> [Cytowany tekst]
━━━━━━━━

5 najpiękniejszych polskich niekolęd

Podobno ludzie dzielą się na takich, którzy słuchają muzyki, i takich, co słuchają słów. Podobno, bo mimo że sama należę zdecydowanie do grupy drugiej, nie mogę powiedzieć, że muzyka jest mi obojętna. Dziś jednak przyznaję – w doborze poniższych przykładów kierowałam się przede wszystkim słowami. Zatrzymajcie się przy nich na chwilę w ten świąteczny czas. Oto pięć najpiękniejszych tekstów polskich niekolęd.

━━━━━━━━

> [Prezentowane dane]
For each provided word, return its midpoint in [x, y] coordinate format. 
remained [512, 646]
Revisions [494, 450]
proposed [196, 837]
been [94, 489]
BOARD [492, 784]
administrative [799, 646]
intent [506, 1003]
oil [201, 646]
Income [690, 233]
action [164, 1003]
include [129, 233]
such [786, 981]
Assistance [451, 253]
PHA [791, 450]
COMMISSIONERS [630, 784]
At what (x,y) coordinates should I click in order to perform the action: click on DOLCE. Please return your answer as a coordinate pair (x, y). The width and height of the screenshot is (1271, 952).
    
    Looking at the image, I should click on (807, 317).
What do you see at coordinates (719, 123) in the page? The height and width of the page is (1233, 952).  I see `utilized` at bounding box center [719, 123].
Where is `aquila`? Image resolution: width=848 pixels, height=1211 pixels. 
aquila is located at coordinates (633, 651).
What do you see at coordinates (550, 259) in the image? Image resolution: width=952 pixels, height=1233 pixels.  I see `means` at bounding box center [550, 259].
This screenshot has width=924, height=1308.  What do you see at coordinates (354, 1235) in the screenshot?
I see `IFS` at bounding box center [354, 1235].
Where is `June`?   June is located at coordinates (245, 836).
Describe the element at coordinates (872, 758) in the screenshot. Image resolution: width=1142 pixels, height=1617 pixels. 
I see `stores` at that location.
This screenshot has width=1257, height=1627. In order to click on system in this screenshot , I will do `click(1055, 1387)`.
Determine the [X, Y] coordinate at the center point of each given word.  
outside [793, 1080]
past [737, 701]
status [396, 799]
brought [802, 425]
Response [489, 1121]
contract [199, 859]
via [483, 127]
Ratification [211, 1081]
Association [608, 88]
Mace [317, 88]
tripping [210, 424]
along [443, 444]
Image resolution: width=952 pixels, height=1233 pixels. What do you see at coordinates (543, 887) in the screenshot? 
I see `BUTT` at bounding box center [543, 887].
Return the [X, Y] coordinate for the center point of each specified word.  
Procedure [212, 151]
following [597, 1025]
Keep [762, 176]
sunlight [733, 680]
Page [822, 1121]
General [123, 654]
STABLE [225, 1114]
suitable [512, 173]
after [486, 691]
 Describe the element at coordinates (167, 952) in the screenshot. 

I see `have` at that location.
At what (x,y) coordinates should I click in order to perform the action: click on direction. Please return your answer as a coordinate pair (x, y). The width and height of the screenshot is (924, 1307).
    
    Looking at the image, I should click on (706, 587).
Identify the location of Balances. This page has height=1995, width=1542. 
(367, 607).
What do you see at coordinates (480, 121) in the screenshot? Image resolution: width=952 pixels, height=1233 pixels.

━━━━━━━━

> [Lista zadań]
A. Przetłumacz na język angielski zdanie z tekstu o niekolędach: „Podobno ludzie dzielą się na takich, którzy słuchają muzyki, i takich, co słuchają słów.”
B. Powiel dokładnie fragment tekstu o niekolędach od słów „5 najpiękniejszych polskich” aż do słów „tekstów polskich niekolęd.” włącznie.

> [Odpowiedzi do zadań]
A. Supposedly, people are divided into those who listen to the music and those who listen to the words.

B.
5 najpiękniejszych polskich niekolęd

Podobno ludzie dzielą się na takich, którzy słuchają muzyki, i takich, co słuchają słów. Podobno, bo mimo że sama należę zdecydowanie do grupy drugiej, nie mogę powiedzieć, że muzyka jest mi obojętna. Dziś jednak przyznaję – w doborze poniższych przykładów kierowałam się przede wszystkim słowami. Zatrzymajcie się przy nich na chwilę w ten świąteczny czas. Oto pięć najpiękniejszych tekstów polskich niekolęd.